Former Daily Mail writer Shaun Usher, who later found success as a prolific writer of crime fiction, has died aged 88.
Usher was one of the Mail’s most versatile journalists. A brilliant and acerbic critic, both of the West End and of Hollywood movies, he was also a distinguished foreign correspondent with a string of highly readable despatches to his name.
In 1980 he secured an exclusive interview with the dying Shah of Iran, then living in exile in Panama.
The following year he was on the Tarmac at Wiesbaden, in what was then West Germany, for the dramatic moment America’s 52 hostages held by Tehran’s Ayatollah Khomeini for 444 days finally stepped into freedom.
He was in New York when John Lennon was gunned down outside his home in the Dakota building opposite Central Park and his powerful account of the December 1980 shooting was entwined with the ex-Beatle’s position as a cultural icon, which leant heavily on Usher’s earlier role as a showbusiness writer.
Pipe-smoking Usher was always destined for a career in newspapers. His father Gray worked on local papers (father and son later collaborated on an anthology of ghost stories) and Shaun’s son Peter was to follow him to Fleet Street.
When, years later, Peter was appointed an executive, Shaun liked to complain: ‘Can life get any worse – my son is now my boss.’ In fact, he was immensely proud.
After National Service in the Ordnance Corps, he began his career on the Western Daily Press before moving to London in the early 1960s and joining the Daily Sketch.

Former Daily Mail writer Shaun Usher, who later found success as a prolific writer of crime fiction, has died aged 88
When the Sketch merged with the Daily Mail he moved across to the Mail where he soon became television correspondent.
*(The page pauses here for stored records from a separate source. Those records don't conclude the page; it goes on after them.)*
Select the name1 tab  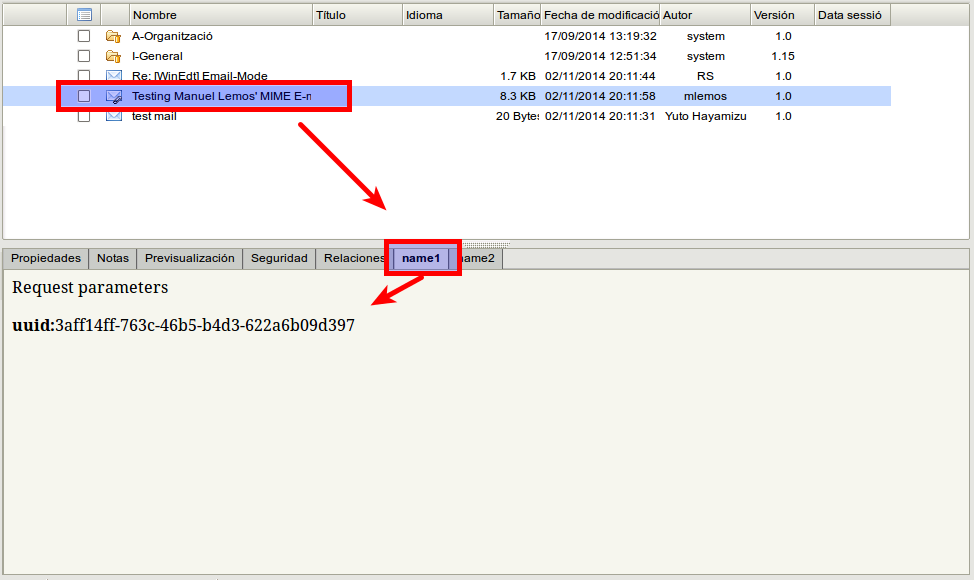pos(421,258)
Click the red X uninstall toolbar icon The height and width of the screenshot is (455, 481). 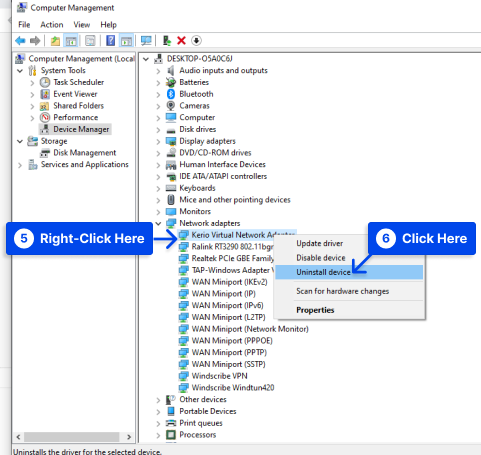click(x=181, y=41)

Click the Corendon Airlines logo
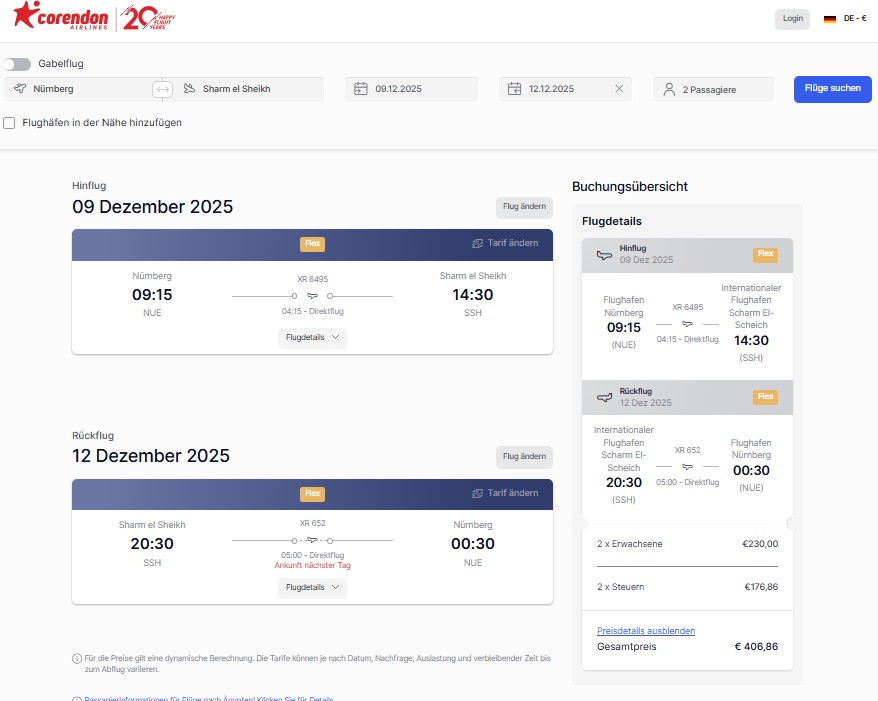pos(60,18)
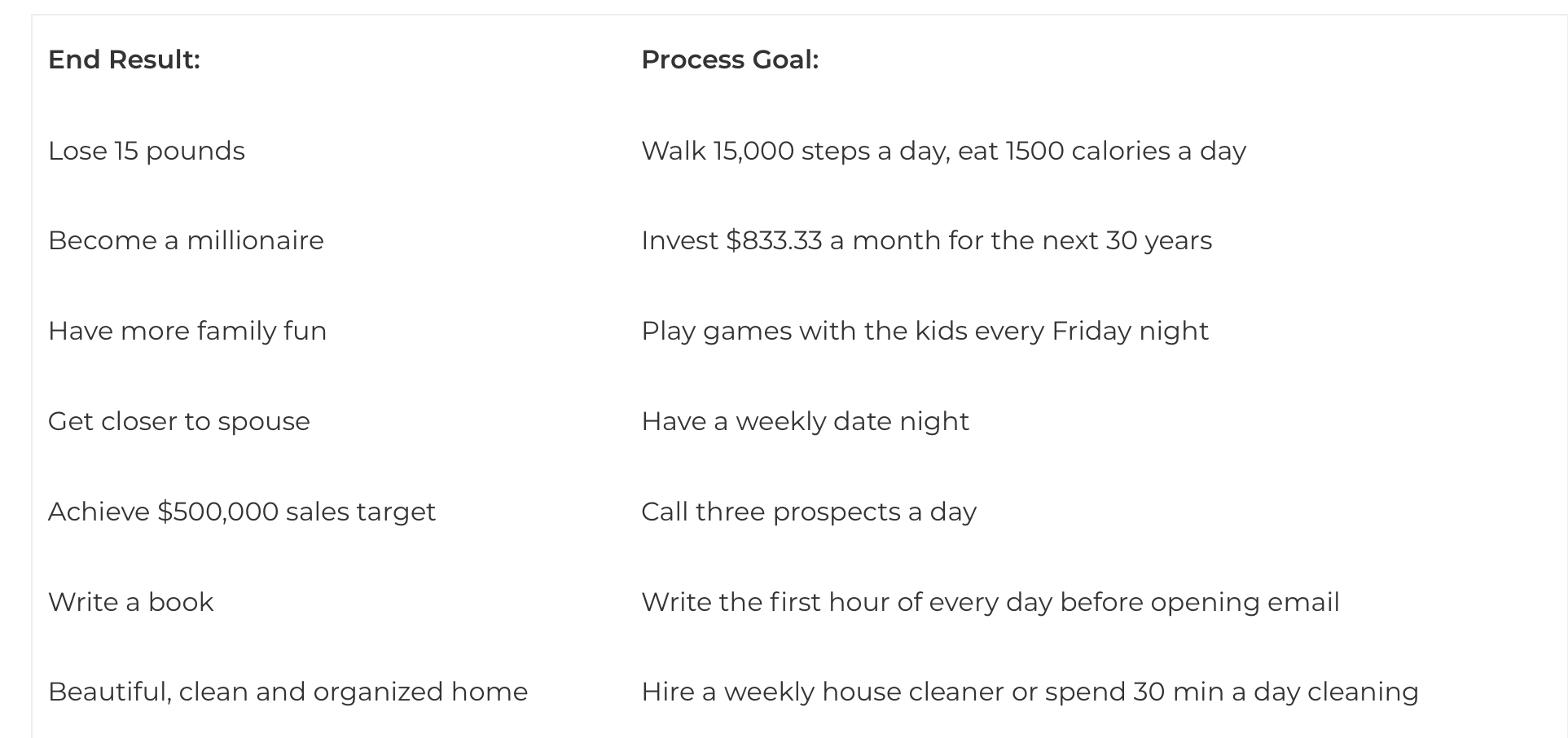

His interviews were highly regarded: chat show host Michael Parkinson once quoted at length from an Usher profile before introducing a guest.
In 1978 he was sent to New York, living in a small apartment on East 79th Street, while his wife Sylvia and son remained at the family home in Ewell,
Surrey. He was one of the first to report from the horrific scene in Jonestown, Guyana – having travelled there by bus – where deranged ‘Bishop’ Jimmy Jones persuaded 800 of his followers, many of them children, to kill themselves.
Back in London he continued as a foreign correspondent before returning to his showbiz roots and was appointed film critic, later adding the theatre to his portfolio. Even after retirement he continued to write the Mail’s book serialisations and reviews.
In retirement Usher joined a charity helping juvenile offenders and was a custody visitor for Surrey Police.
He also took up crime writing and his stories regularly appeared in the Ellery Queen Mystery Magazine. And he wrote books under the pen name Jeffry (correct) Scott.
After the death of his wife, he married for a second time to American Pat Wenzel, dividing his time between the UK and her home in the US. She predeceased him in 2019.